Identity- Lost Page 13
Stick pulled his Chevy Impala alongside Patrolman Sal Abbatti’s blue-and-white squad car, already parked at the curb next to the alley behind the Chicago Housing Authority’s Olander Projects. The cars faced opposite directions, driver’s door next to driver’s door. Stick rolled his window down; Abbatti cranked his down, too.
“I just pulled up to the curb a few minutes ago. I patrolled the whole area for about an hour. Doesn’t seem to be much goin’ on around here,” Abbatti informed Stick. “Just waiting for your orders.”
“Okay,” said Stick. He felt good hearing Abbatti’s assessment but knew trouble could erupt any second at the Olander. Local authorities knew the CHA’s fourteen-story, red brick building was home to some of The Prairie’s most notorious street gang members. He and Timbo alone had investigated five shootings at this hot spot last month alone, three of them ending in deaths. Stick wondered where his partner was with the Tactical Team backup he’d requested. Last he spoke to Timbo, they were on their way. He wanted this arrest to go down fast and smooth, and sitting at the curb too long was never a good thing.

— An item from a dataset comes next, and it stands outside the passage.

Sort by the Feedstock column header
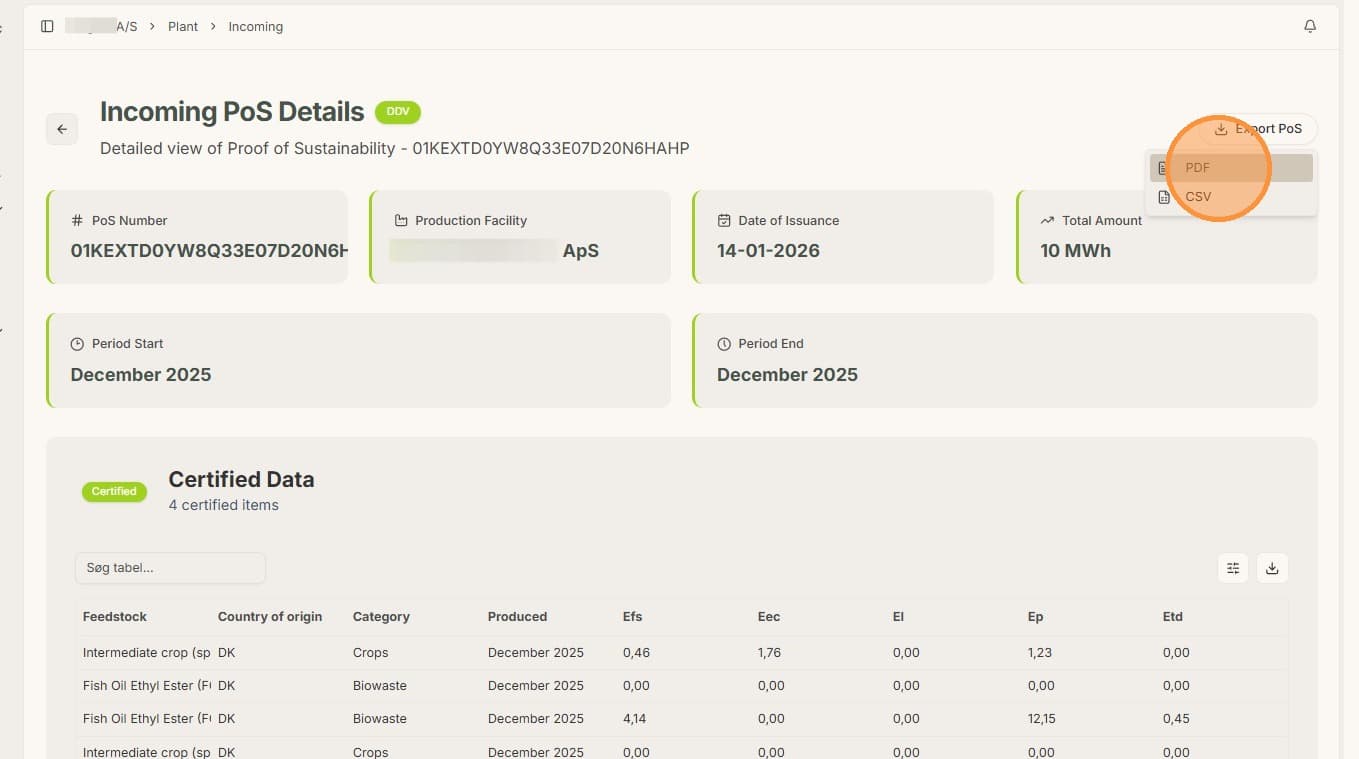Viewport: 1359px width, 759px height. [x=115, y=617]
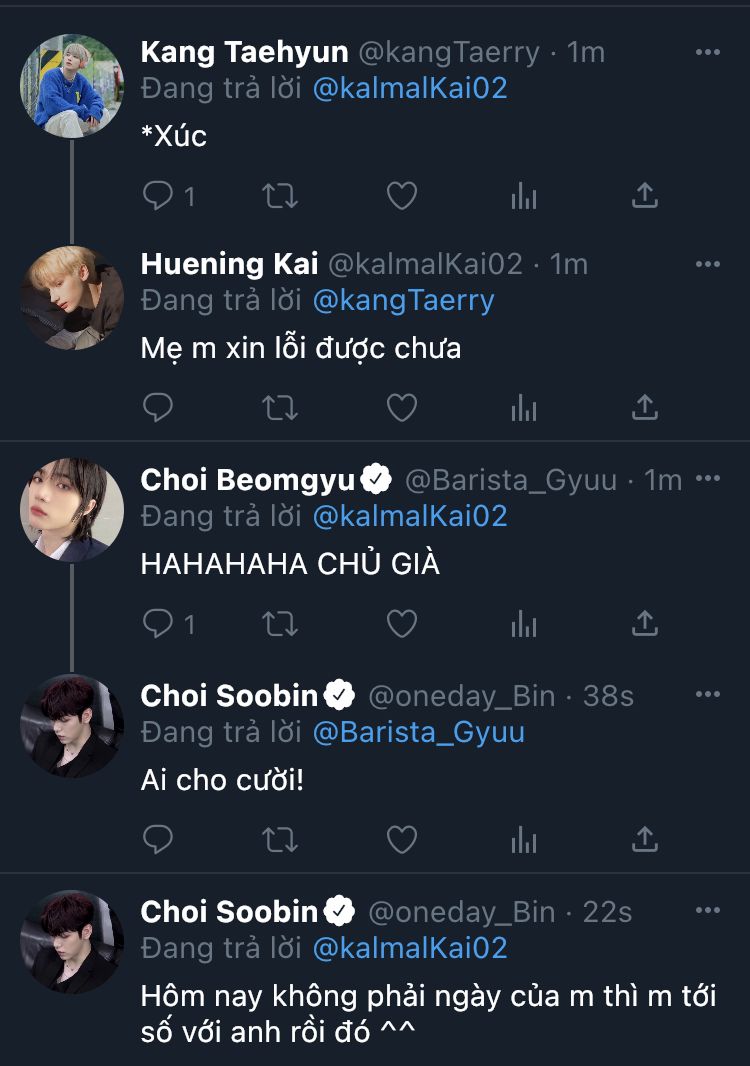The height and width of the screenshot is (1066, 750).
Task: Like Choi Soobin's "Ai cho cười!" tweet
Action: pos(402,839)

“Let’s sit tight and wait a few minutes. We’ve still got a little bit of daylight left.” Stick lit a smoke. “Do these little shitheads all live on the same floor?”
“Youth Officer Murphy radioed me and said Clarke and Witherspoon are on twelve, DeSadier and Rhodes on eight,” Abbatti said. “I’ve already notified the CHA police like you told me and got them on our radio frequency. Two of their officers should be inside, waiting for us.”

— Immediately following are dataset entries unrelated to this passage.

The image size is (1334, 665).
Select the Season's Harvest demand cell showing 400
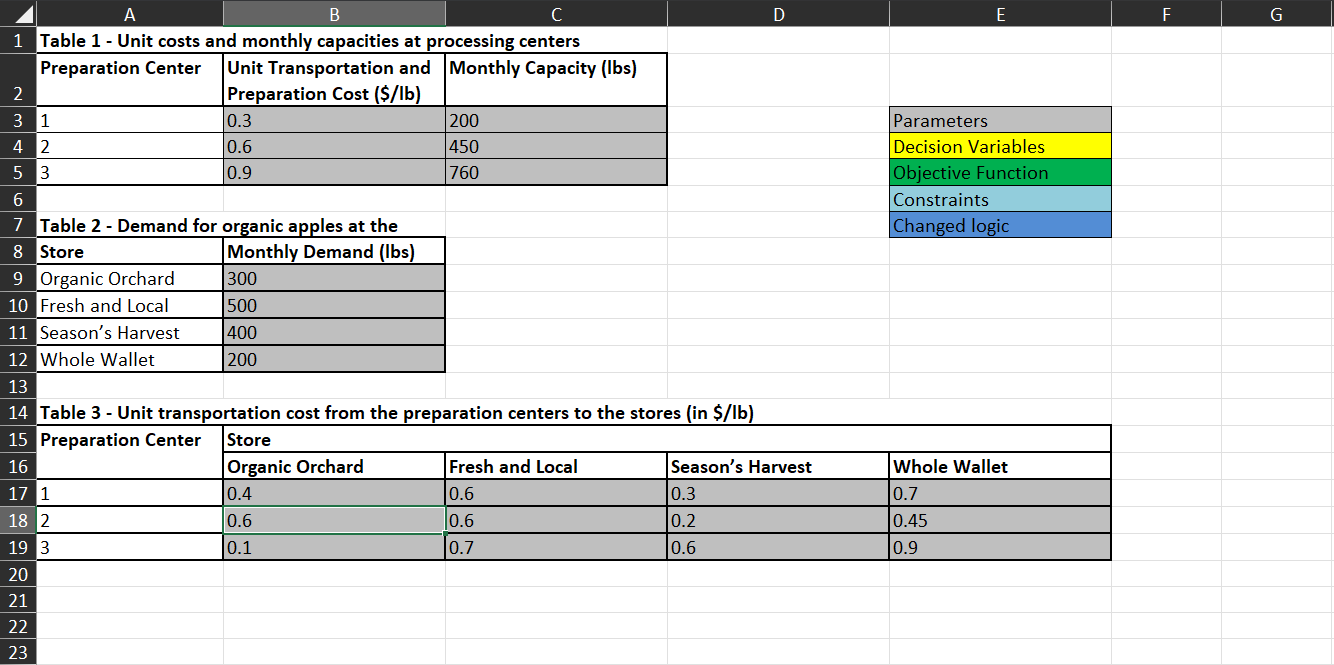(x=333, y=331)
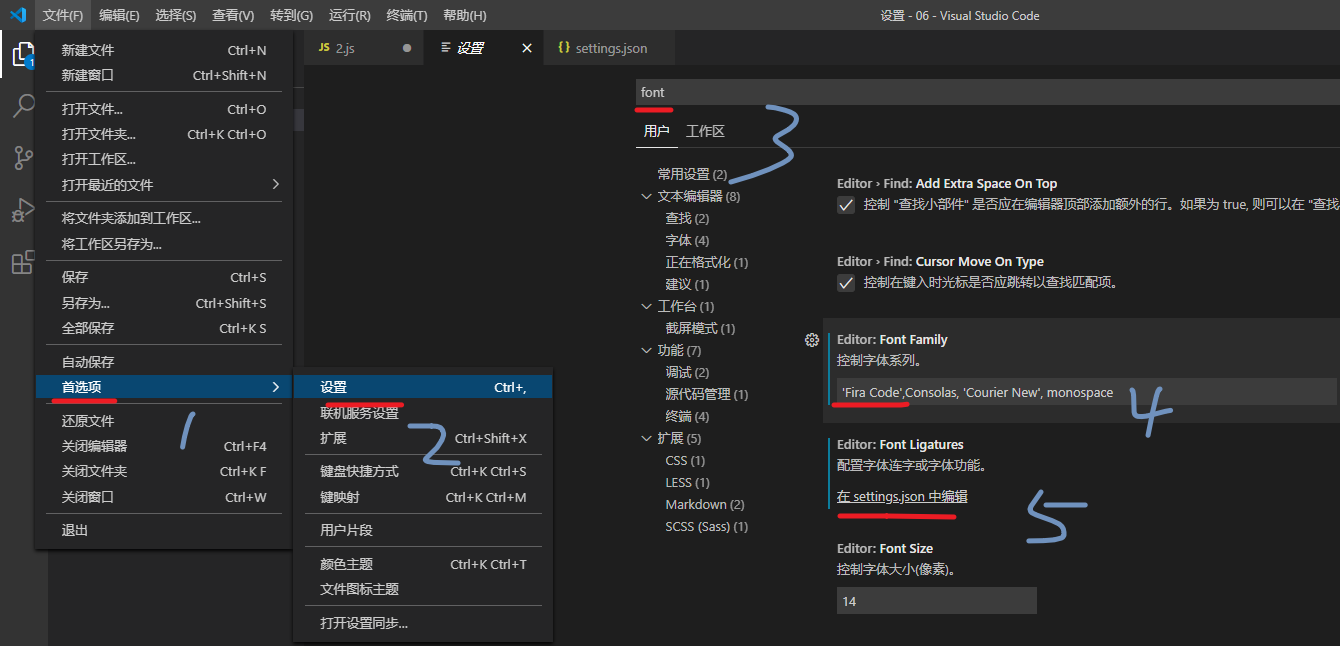Viewport: 1340px width, 646px height.
Task: Open the Extensions view icon
Action: pos(23,263)
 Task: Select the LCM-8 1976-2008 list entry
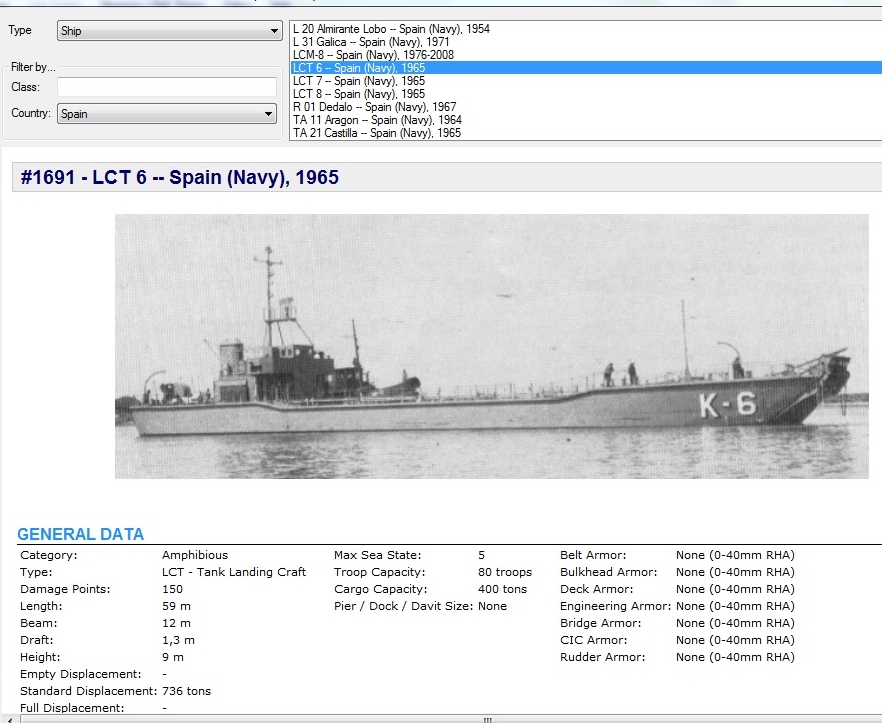tap(372, 55)
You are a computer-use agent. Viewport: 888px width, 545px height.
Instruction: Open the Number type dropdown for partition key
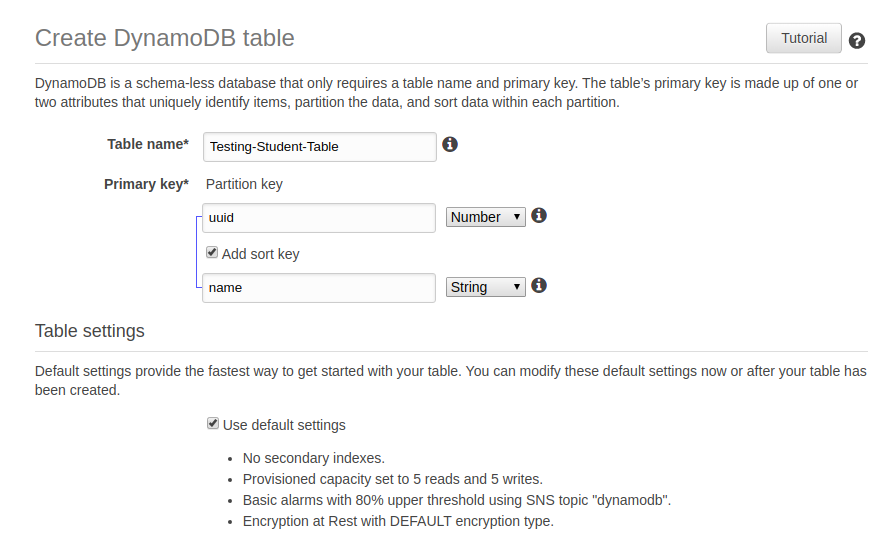pyautogui.click(x=485, y=217)
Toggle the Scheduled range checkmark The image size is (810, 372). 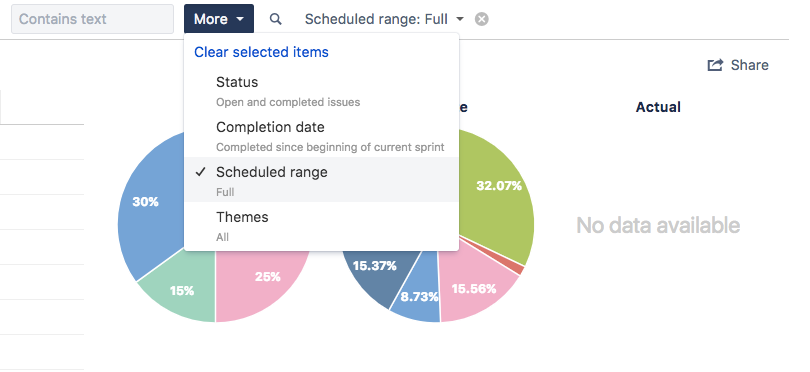[201, 172]
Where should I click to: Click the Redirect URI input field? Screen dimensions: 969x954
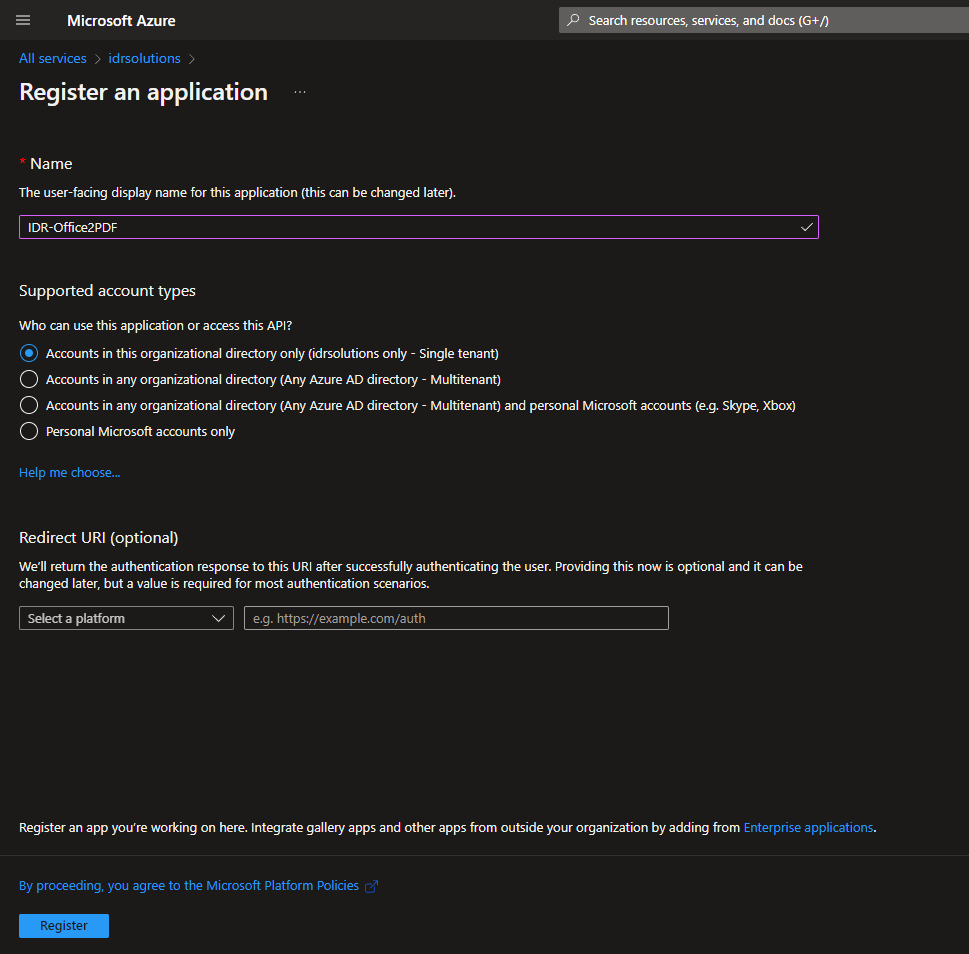[456, 618]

“Okay. But just double-check to make sure they’ll be in there. Those guys have a tendency to get lost when we’re busting their bros. When you do, remind them we’ll lead once inside.” Stick inhaled on his cig then blew the smoke out the side of his mouth. “And Abbatti. Take it real easy. You stay close to me.”
The rookie smiled. “Roger that. Are we waiting for your partner?”

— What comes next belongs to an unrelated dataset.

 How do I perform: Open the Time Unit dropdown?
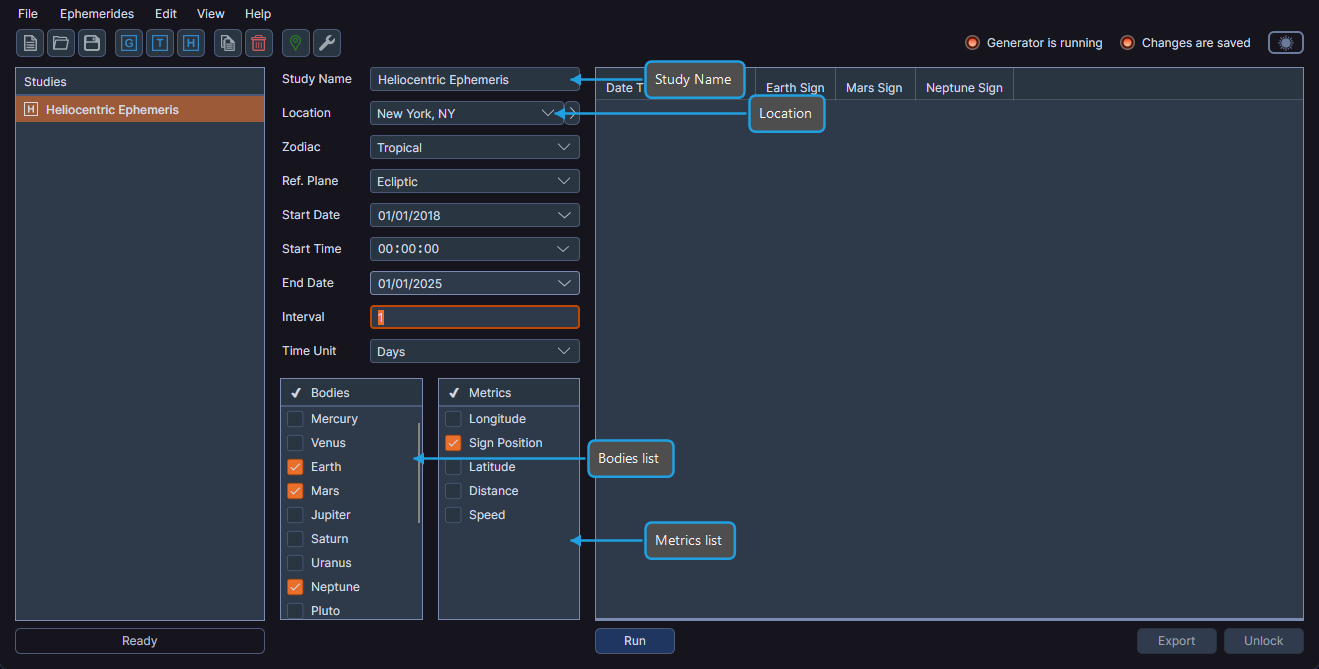[x=474, y=351]
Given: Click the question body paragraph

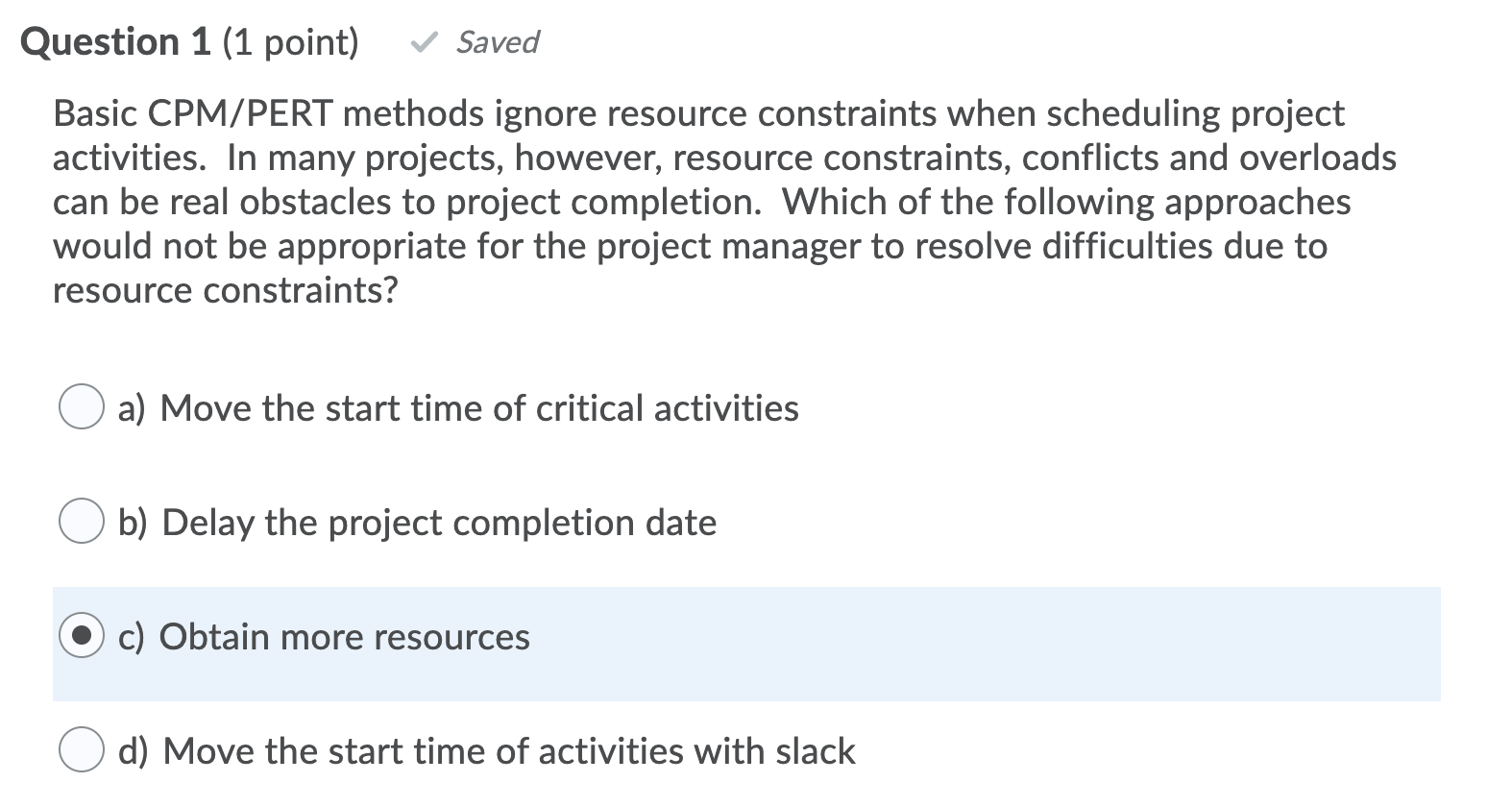Looking at the screenshot, I should tap(720, 202).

“Yeah, he’s rollin’ in with the tac guys. I also got a couple of Gang Crimes guys rolling in here, too. They told me dinnertime would be the best time to grab these burrheads. My gang guys told me one thing these gangbangers are definitely afraid of is missing their auntie’s dinner—”
A call on Stick’s car radio interrupted their conversation.
“This is twenty-one-sixty. Over.”
The Tactical Team’s call numbers cracked the silence of Stick’s car radio. He picked up his handheld mic and replied.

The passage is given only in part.